He'd closed two cases in one week. Quite a boost to the spirits.

He'd needed it, too. Something had gone down between Jo and Henry that had them both wound tight and snapping with tension. He recognized a lovers' spat when he saw one, though Jo hadn't volunteered any details. She was professional that way.

Hanson read the maniac his rights, then helped Jo get him back to his feet and out the door. She'd arrived in a department vehicle, so he hauled the perp toward it, ready to toss him in the back seat and call it a night. Two cases closed. Two murderers off the streets. There but for the paperwork went he.

"You'll want a Russian translator," Adamson called after them. To Henry, he said more that Hanson couldn't catch because he was too busy grumbling to himself. If the perp didn't speak English, and therefore couldn't understand his rights, they could lose this case on a technicality. And Hanson had no doubt that if this guy landed back on the streets, it would only be a matter of time before he started slicing people up with his sword again. He pulled out his phone to call the station so they could have a translator waiting when they arrived. Given the late hour, they'd need all the lead time they could get.

"As it happens, I speak Russian," Adamson added.

Hanson sighed. Why hadn't he expected that?

Adamson stepped past Jo, who had her notebook out and pen poised. His hands were shoved in the pockets of his jeans and he ambled toward the car as if he were spending a lazy afternoon on the beach rather than strolling through the parking lot of an abandoned warehouse in the dark of night. The croaking of frogs from the nearby river filled the air, the only thing undisturbed by his presence.

"Hey! Statement." Jo waved the notebook and pen.

"Let's get him taken care of first." Adamson gestured with his chin at the maniac, who now sat hunched in the back of Jo's car, his thick-featured face pulled into a murderous glower. "I give you my word that I won't run off before you're done with me." He shot an inscrutable look at Henry. "We had a deal, after all."

Hanson didn't know what that deal was, nor did he care. No badges had been flashed, no acronyms dropped. None of that deal with official, which gave Hanson plausible deniability about whether it even existed. All that mattered was getting the maniac properly processed. He nodded his approval, got the sword tagged and stowed in the trunk, then turned his attention to a different matter. Heading back into the warehouse, he called over his shoulder, "Hey, Morgan, you got a minute?"

Henry hesitated only a moment, no doubt correctly deducing that Jo would wait for him at the car since she couldn't risk leaving Adamson and the guy who'd just tried to kill him together, unsupervised. Hanson couldn't have crafted a better opportunity if he'd had weeks to plan.

A layer of grit covered the concrete floor of the warehouse, disturbed only where the five people in the building that night had walked or tumbled through it. Hanson hunkered down in front of one of those patches and squinted at it until Henry did the same. Anyone who walked in on them wouldn't see anything suspicious.

The height and emptiness of the warehouse amplified sounds, so Hanson kept his voice down."You and Adamson seem pretty tight. You trust him?"

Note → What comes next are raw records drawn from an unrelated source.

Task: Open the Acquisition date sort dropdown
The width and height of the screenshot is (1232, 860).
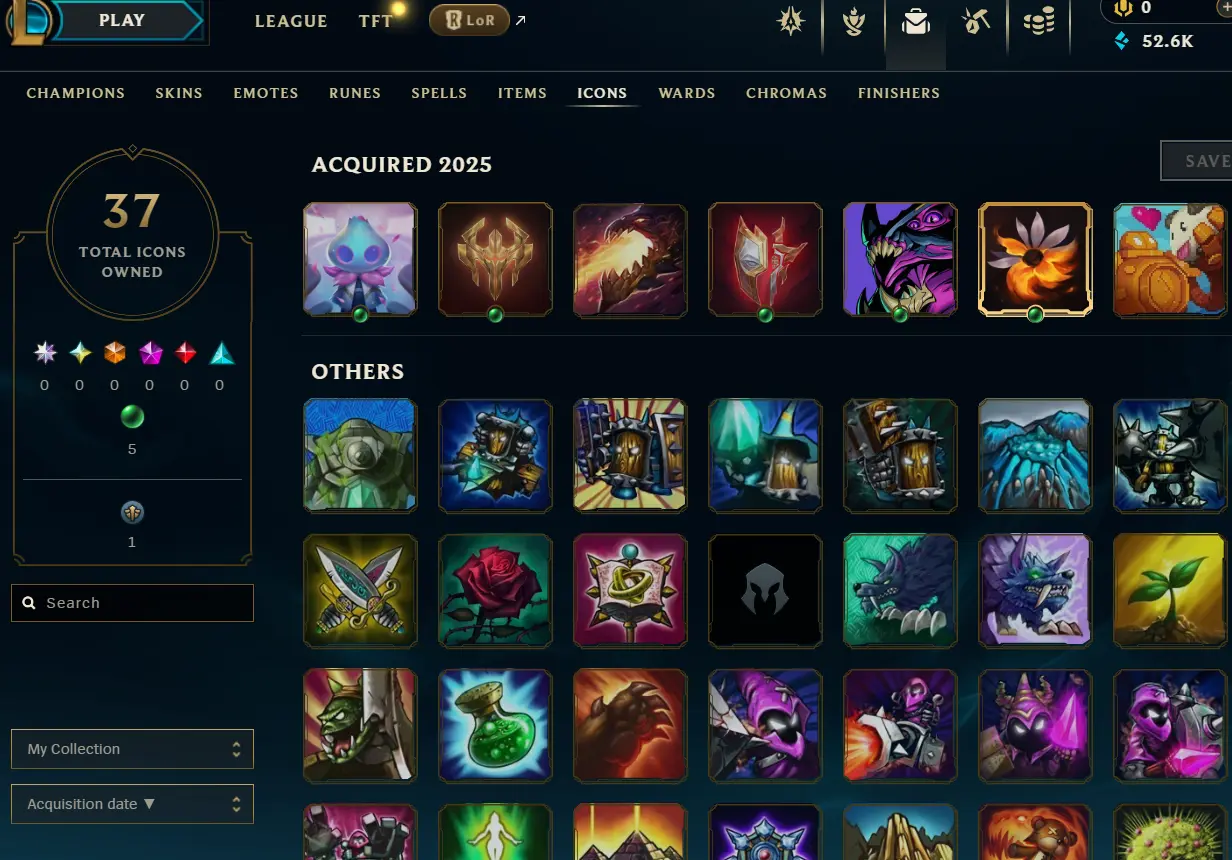Action: (x=132, y=804)
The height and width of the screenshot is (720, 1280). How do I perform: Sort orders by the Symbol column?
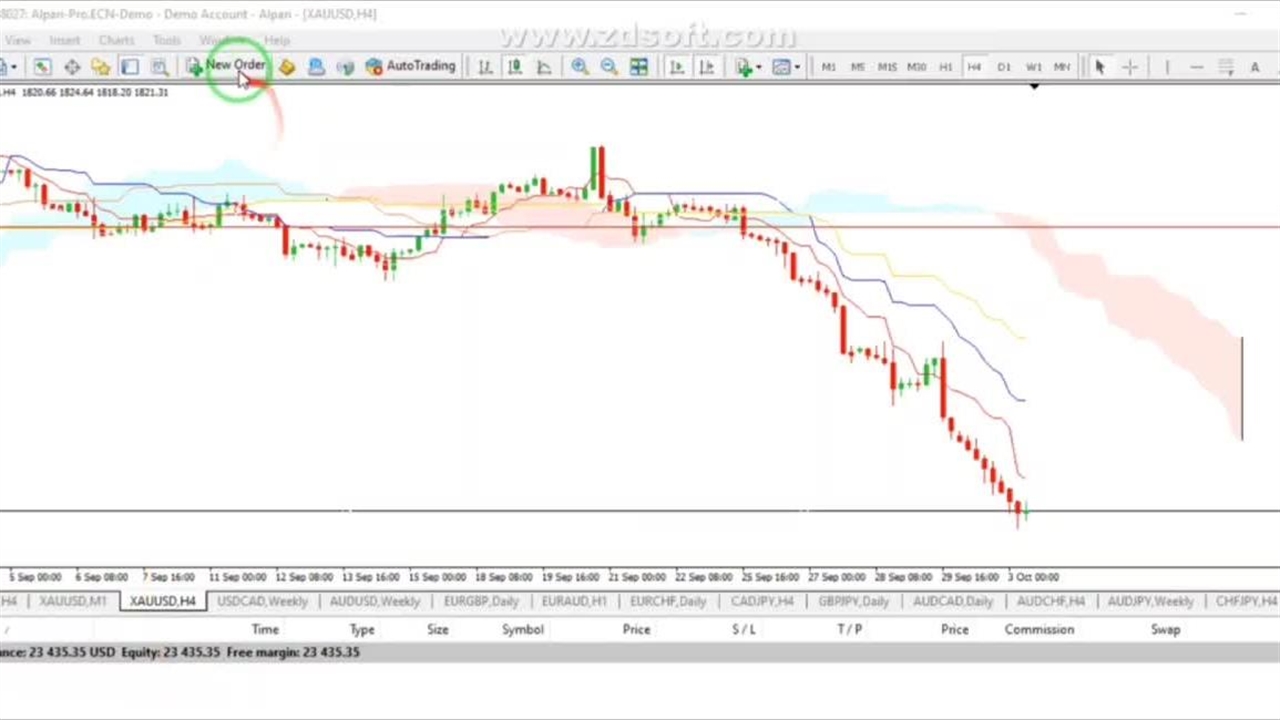pyautogui.click(x=522, y=629)
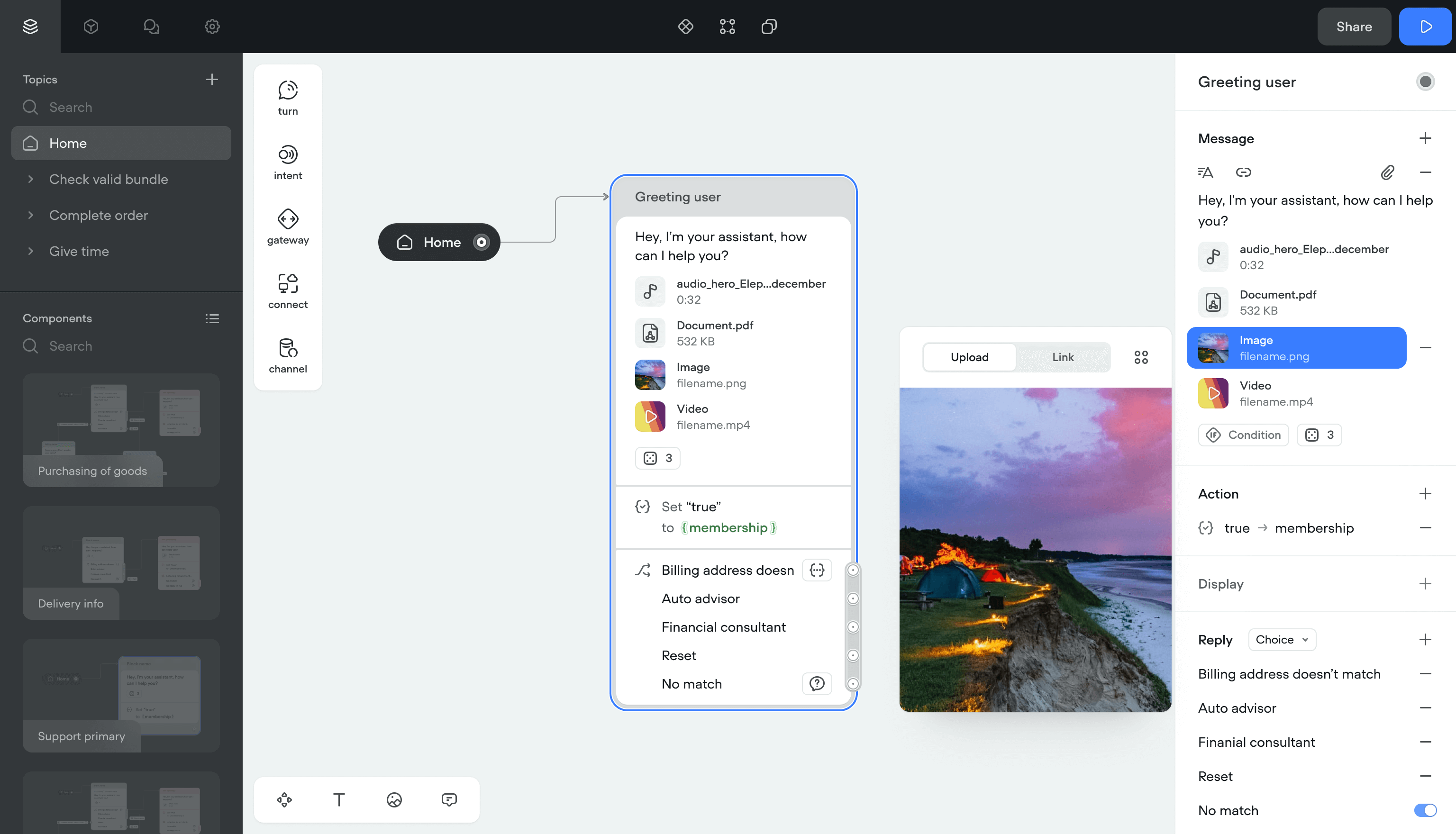Open the settings gear in top bar
The image size is (1456, 834).
tap(212, 27)
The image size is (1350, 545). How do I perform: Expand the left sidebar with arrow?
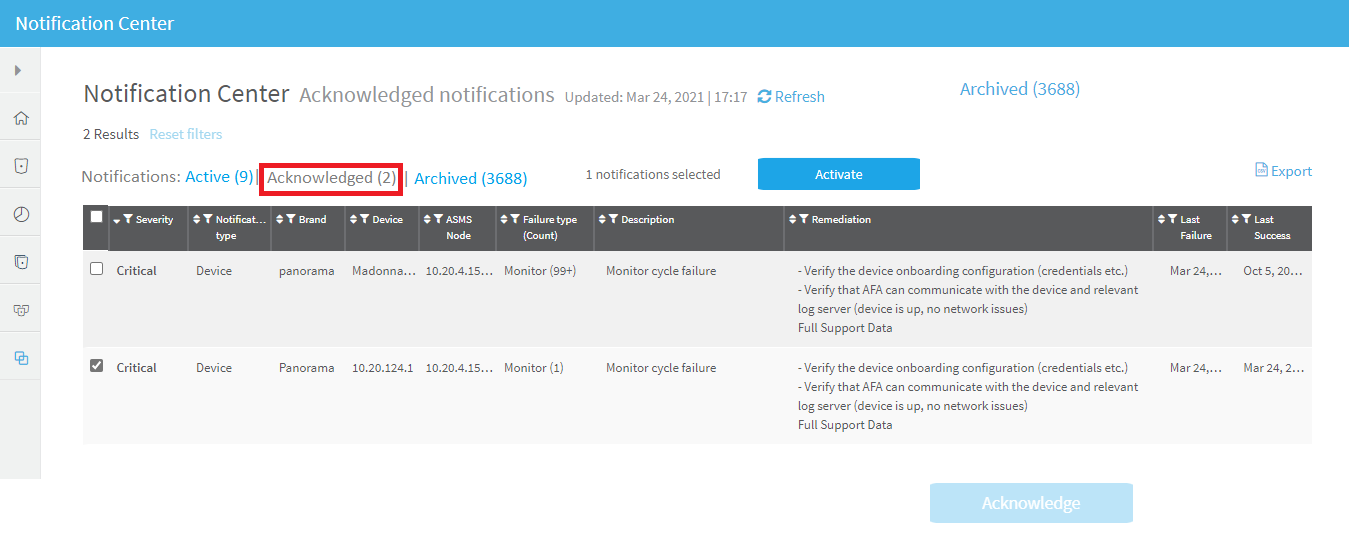(18, 70)
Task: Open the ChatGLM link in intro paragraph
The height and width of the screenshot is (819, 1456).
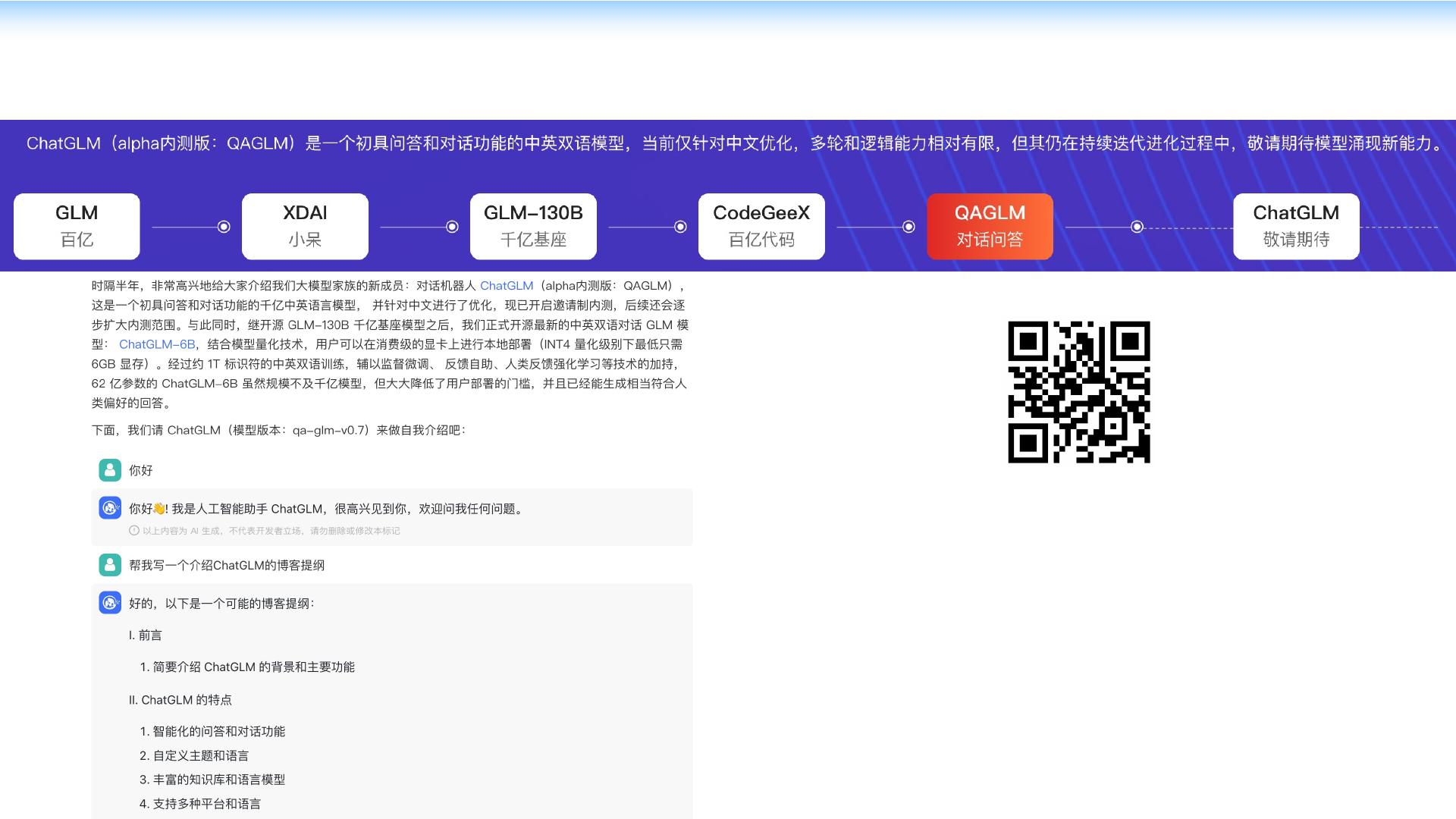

Henry jerked, as if aborting a glance in Adamson's direction. "I cannot speak to his character, except to say that he's given me no reason not to extend him the benefit of doubt." He pressed his lips together in thought, then conceded. "So far, he has kept his promises."

A "but" seemed to be hanging at the end of the last word, not that Hanson needed one. "What about that other friend of yours. The young one. Jensen?"

"Richie?" Henry asked. With the way he said the nickname, Henry lost all ability to keep the kid at arm's length, like he had with Adamson. The tone now jibed with their casual, close body language at the bar. Why they were friends, though, still didn't have an answer.

"Richie? Not Rich or Rick? Dick? OK, not that one. Even I could tell he's old enough to have an adult name," Hanson grumbled.

"How did…?" Henry trailed off as he thought back. "Ah ha!" The interjection bounced off the walls, and Hanson made a frantic shushing motion before more overly-loud words followed. Henry cast him an aggrieved look, but complied. "You've been working the poisoning case. The two victims were both affiliated with that… what was it again … oh, yes, a singles' club. What a dreadful thing for people to have to participate in. Members of the larger community used to look out for one another so that no one had to be single, provided they didn't prefer the melancholy life. Given that the club meets at Clancy's Bar, you must have been there the other night." It wasn't a question. Hanson nodded in confirmation anyway. Frowning in sudden concern, Henry asked, "What else did you see there?"

It didn't matter, and Hanson didn't feel like listening to Henry try to come up with a deflection or a lie. Nor was he interested in explaining how he'd learned the kid's name. "Just answer the question: Do you trust the kid?"

Henry shifted his weight, drawing in on himself. "I don't believe it matters any longer if I do." Grit had smudged the gloss of his shoes; he made no effort to dust it off. "I have reason to believe that he has also become a victim of our man outside … though perhaps I'll yet be proven wrong."

That was more candor than Hanson had expected, and a surprising amount coming from Henry. The conversation he'd eavesdropped on again flashed through his mind as he considered which of the "men outside" Henry might be referring to, and concluded easily that it wasn't Adamson. He'd been trying to help the kid, trying to help Zoe. Hell, he'd put his own life in danger to help catch the bad guy. Hanson had a feeling he'd succeeded on all counts. "I think you will," he offered.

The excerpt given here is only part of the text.